Col passare degli anni le tecniche di trapianto sono andare raffinandosi e migliorando. Rispetto al passato, i trapianti hanno fatto numerosi passi in avanti. Gli obiettivi maggiormente perseguiti nel corso del tempo sono stati quelli di ridurre il tasso di danneggiamento dei follicoli durante le varie fasi del trapianto, rendere maggiore e più naturale la ricrescita dei capelli trapiantati e sempre meno visibili le cicatrici in zona donatrice.

La tecnica di trapianto FUT, in particolare, lascia una cicatrice lineare sulla parte posteriore della testa che può risultare antiestetica e difficile da nascondere, specialmente se si sceglie di tenere i capelli corti. Tuttavia, le migliorate abilità e tecniche dei chirurghi permettono oggi di minimizzare questo problema.

 

Le fasi del trapianto FUT

La primissima fase di un trapianto FUT prevede chiaramente di identificare e preparare il sito di prelievo. Questa zona deve presentare delle specifiche caratteristiche che la rendono una buona candidata per l’estrazione. Una volta individuata, la zona va rasata e anestetizzata, in modo che al momento del taglio non si senta dolore. Il paziente è posizionato a pancia in giù durante questa fase, così che la zona interessata sia ben esposta.

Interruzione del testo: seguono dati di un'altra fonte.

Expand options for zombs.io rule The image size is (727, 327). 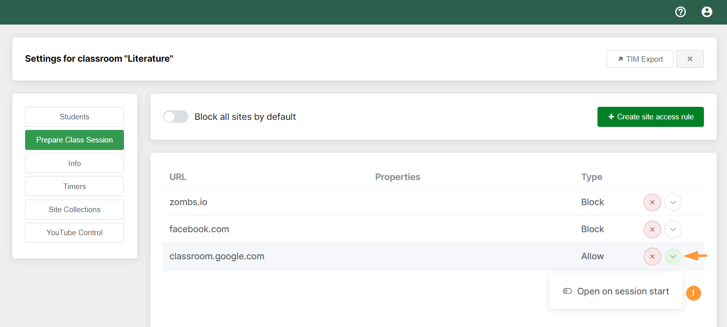click(x=673, y=203)
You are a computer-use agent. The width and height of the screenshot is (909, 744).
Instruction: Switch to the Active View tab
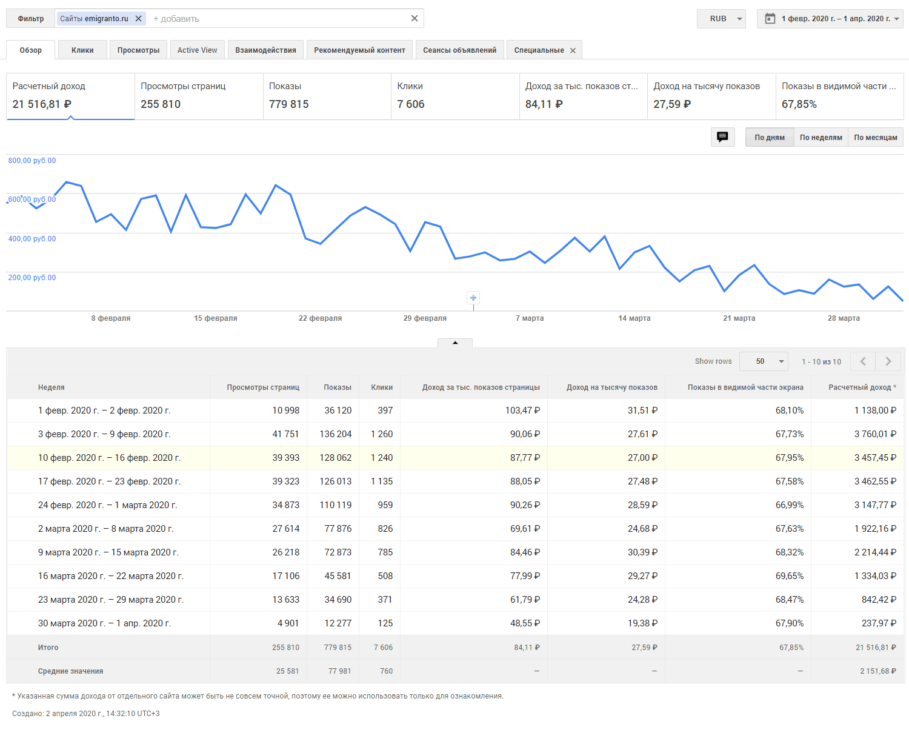pyautogui.click(x=197, y=50)
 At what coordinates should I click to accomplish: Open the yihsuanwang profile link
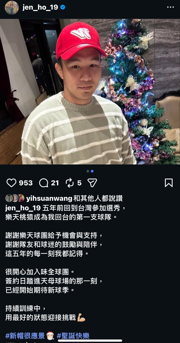(49, 198)
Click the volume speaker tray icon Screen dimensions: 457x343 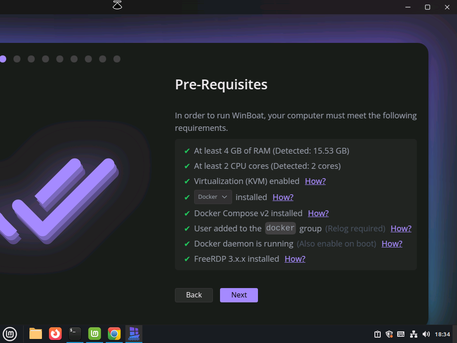(426, 334)
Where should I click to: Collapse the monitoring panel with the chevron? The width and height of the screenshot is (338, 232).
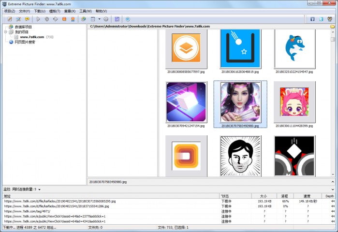333,189
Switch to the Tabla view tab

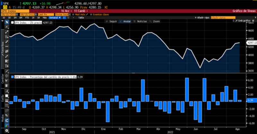[81, 18]
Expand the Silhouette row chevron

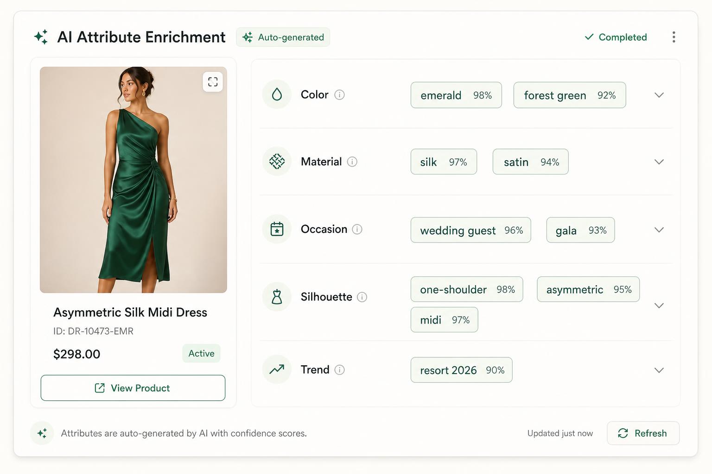(659, 306)
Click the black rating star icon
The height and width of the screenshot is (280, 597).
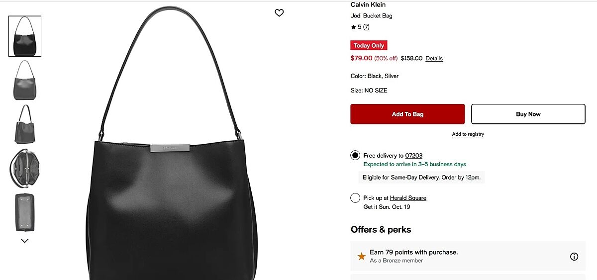(353, 27)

Il passo successivo è la rimozione vera e propria della losanga, il che richiede circa tre quarti d’ora, e la successiva chiusura dei lembi di pelle rimasti aperti con punti di sutura o apposite graffette in acciaio inox. Il paziente continua a restare in posizione prona.

Durante la fase di chiusura dei lembi si avvia già il terzo passaggio del trapianto, messo in atto dai tecnici. Il loro compito a questo punto è quello di ricavare dalla pelle separata dalla testa le unità follicolari. La losanga viene quindi frammentata in piccole parti dalle quali poi si dissezionano le singole unità.

Una volta ottenute le unità follicolari bisogna andare a innestarle in area ricevente. Per fare ciò si realizzano una serie di incisioni in cui inserirle. Tali incisioni hanno dimensioni tendenzialmente comprese tra i 0,5 e i 0,7 millimetri per innesto di graft singole e tra i 0,9 e i 1,10 millimetri per graft multiple.

Una nota tecnica per realizzare le incisioni è conosciuta come “lateral slit”. Questa prevede la realizzazione di incisioni di una profondità perfettamente corrispondente a quella dell’unità follicolare da inserire, grazie all’utilizzo di lame personalizzate.

Infine, si impiantano con precisione le unità follicolari estratte nelle incisioni realizzate cercando di non danneggiarle. Si tratta di una fase delicata che va eseguita con la dovuta abilità.

Esistono diversi tipi di soluzione alla calvizie, ma se si ha la fortuna di presentare un’area donatrice sufficientemente ricca, un trapianto bene eseguito trapianto costituisce sicuramente una scelta eccellente.